Presidential Conference Chairman Israel Maimon called Hawking’s decision unjustifiable and wrong, "outrageous" and "incompatible with open, democratic dialogue, adding: "The academic boycott against Israel is in our view outrageous and improper, certainly for someone for whom the spirit of liberty lies at the basis of his human and academic mission. Israel is a democracy in which all individuals are free to express their opinions, whatever they may be. The imposition of a boycott is incompatible with open, democratic dialogue."
According the Guardian, Hawking, 71, told Peres that he would not participate in the annual "Facing Tomorrow" conference in June after consultation with his Palestinian colleagues, and "based on his knowledge of Palestine."
But Tim Holt, media director at the University of Cambridge spokesman, said Hawking's decision was based strictly on health concerns.
"For health reasons, his doctors said he should not be flying at the moment so he's decided not to attend," said Holt. "He is 71-years-old. He's fine, but he has to be sensible about what he can do."
A University of Cambridge statement released earlier Wednesday cited "personal reasons" for his decision. Hawking, who has ALS, or Lou Gehrig's disease, cannot move his body and uses a wheelchair. He communicates through a computerized voice system.
The conference, which is in its fifth year, gathers world leaders and intellectuals for public discussions on a variety of subjects.
Hawking last visited Israel in 2006 at the invitation of the British Embassy.

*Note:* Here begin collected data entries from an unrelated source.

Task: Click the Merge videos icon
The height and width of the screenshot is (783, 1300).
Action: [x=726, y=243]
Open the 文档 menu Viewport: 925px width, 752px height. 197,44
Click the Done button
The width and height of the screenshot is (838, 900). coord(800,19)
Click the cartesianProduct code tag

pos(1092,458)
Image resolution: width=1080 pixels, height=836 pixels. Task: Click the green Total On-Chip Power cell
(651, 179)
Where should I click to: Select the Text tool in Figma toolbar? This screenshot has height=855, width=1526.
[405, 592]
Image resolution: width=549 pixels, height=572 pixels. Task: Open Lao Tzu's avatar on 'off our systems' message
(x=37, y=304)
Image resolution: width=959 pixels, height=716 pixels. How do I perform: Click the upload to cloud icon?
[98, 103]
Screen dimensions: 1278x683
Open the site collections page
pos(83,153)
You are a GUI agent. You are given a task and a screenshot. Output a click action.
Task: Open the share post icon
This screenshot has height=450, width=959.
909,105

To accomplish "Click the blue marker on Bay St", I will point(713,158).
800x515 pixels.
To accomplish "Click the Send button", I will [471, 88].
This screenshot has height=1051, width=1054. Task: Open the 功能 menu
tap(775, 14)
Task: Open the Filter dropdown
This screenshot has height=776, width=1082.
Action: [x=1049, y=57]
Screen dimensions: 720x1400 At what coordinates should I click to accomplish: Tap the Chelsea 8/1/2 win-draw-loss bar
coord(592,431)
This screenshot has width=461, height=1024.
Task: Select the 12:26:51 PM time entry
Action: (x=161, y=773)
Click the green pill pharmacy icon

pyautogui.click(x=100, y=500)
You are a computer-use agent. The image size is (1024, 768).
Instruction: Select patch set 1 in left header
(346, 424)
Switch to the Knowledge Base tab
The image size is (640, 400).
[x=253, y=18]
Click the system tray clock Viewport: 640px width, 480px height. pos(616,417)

The Guardian reported that although Hawking initially announced his participation in the conference, he received a deluge of appeals to refrain from attending in the last four weeks.
Cambridge University, where Hawking works, confirmed that the statement had been approved by the professor. Hawking did not issue any statement in his own name and the organizers of the conference did not have an immediate comment.
The annual president's conference is due to be addressed by former U.S. President Bill Clinton and former British Prime Minister Tony Blair.